8. The upper powered type juice squeezing extractor according to claim 1, wherein the cap has a material injection hole penetratedly formed therethrough so as to allow materials to be extracted to be injected into the juice squeezing drum, the material injection hole being inclinedly formed.

9. The upper powered type juice squeezing extractor according to claim 1, wherein the juice squeezing drum comprises: a remnant discharging hole formed at the center of the underside thereof in such a manner as to correspond to the lower end periphery of the screw disposed in the interior thereof and a juice discharging hole formed on one side thereof.

10. The upper powered type juice squeezing extractor according to claim 1, wherein the juice squeezing drum comprises:

a screen drum accommodated thereinto and open on the top and underside thereof so as to surround the outer peripheral surface of the screw, the screen drum having a remnant descending hole formed on one side of the underside thereof; and

a remnant discharging hole formed on the underside thereof in such a manner as to communicate with the remnant descending hole.

11. The upper powered type juice squeezing extractor according to claim 10, wherein the remnant discharging hole is penetratedly formed downwardly from the underside of the juice squeezing drum.

12. The upper powered type juice squeezing extractor according to claim 10, wherein the juice squeezing drum has a juice discharging hole formed on the outside of the region where the screen drum is mounted on the underside thereof in such a manner as to be spaced apart from the remnant discharging hole.

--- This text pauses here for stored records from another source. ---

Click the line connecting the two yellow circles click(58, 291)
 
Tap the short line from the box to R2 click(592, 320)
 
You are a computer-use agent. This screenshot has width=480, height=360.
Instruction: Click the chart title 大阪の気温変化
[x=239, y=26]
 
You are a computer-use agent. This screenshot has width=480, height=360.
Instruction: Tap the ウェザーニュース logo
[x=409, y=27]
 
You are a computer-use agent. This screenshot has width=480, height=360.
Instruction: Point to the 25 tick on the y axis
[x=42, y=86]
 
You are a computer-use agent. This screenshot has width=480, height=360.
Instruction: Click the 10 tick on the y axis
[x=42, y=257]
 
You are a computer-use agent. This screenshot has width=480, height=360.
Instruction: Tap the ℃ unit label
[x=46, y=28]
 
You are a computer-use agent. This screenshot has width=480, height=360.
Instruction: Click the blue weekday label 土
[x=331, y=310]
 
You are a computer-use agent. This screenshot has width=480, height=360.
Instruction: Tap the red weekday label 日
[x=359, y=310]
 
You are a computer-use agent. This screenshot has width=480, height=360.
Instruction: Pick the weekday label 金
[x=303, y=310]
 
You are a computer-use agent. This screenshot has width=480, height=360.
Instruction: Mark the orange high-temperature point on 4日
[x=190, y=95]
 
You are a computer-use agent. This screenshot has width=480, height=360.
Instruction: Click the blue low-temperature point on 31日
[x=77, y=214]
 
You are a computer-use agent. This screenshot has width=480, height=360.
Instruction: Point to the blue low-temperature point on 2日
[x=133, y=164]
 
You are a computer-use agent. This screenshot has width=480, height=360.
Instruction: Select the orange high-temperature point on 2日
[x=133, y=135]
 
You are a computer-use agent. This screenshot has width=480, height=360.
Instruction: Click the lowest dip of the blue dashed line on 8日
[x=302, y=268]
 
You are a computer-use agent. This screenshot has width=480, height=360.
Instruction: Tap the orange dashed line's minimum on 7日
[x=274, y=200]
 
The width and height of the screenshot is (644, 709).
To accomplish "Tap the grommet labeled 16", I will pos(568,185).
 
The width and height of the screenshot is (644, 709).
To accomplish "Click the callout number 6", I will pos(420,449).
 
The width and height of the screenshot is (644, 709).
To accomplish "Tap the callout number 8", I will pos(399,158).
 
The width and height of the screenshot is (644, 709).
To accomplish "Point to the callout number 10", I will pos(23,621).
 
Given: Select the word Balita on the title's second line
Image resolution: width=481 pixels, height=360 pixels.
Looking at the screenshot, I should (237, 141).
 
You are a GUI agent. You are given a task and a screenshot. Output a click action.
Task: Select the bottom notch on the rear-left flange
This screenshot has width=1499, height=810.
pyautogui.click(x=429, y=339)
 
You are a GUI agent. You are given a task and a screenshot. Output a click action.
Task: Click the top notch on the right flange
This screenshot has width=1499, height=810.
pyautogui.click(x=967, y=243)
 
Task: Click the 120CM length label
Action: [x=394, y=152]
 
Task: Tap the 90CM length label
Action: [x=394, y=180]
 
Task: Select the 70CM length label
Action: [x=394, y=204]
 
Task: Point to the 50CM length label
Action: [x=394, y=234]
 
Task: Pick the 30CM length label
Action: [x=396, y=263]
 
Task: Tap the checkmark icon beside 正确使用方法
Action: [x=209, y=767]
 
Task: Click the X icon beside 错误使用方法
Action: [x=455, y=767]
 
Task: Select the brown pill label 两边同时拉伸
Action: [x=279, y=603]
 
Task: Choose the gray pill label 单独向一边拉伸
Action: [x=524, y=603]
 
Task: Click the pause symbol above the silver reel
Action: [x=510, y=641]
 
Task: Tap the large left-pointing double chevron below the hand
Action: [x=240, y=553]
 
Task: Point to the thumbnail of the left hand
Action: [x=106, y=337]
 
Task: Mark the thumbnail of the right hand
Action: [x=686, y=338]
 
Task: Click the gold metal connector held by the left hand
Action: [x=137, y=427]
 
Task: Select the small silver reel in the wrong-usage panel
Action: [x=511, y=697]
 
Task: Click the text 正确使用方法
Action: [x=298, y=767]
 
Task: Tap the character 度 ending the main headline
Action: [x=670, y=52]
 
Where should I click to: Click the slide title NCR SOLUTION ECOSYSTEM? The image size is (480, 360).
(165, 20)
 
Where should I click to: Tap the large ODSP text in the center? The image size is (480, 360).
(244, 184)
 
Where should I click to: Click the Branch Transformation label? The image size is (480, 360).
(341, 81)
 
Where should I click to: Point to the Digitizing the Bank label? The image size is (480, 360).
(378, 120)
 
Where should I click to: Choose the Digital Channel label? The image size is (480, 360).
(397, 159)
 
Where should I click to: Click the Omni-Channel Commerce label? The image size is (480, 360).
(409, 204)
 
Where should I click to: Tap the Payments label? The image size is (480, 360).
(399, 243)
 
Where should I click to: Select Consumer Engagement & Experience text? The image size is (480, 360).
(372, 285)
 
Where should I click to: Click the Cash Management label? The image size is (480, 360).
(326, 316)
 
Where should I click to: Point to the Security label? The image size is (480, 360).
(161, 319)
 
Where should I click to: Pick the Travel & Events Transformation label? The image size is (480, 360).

13. The upper powered type juice squeezing extractor according to claim 12, wherein the juice discharging hole is penetratedly formed downwardly from the underside of the juice squeezing drum.

14. The upper powered type juice squeezing extractor according to claim 9, wherein the juice squeezing drum has opening and closing means mounted on the juice discharging hole so as to open and close the juice discharging hole.

15. The upper powered type juice squeezing extractor according to claim 10, wherein the screen drum or the juice squeezing drum has a packing or opening and closing means mounted on the remnant descending hole or the remnant discharging hole so as to control remnant discharging.

16. The upper powered type juice squeezing extractor according to claim 12, wherein the juice squeezing drum has opening and closing means mounted on the juice discharging hole so as to open and close the juice discharging hole.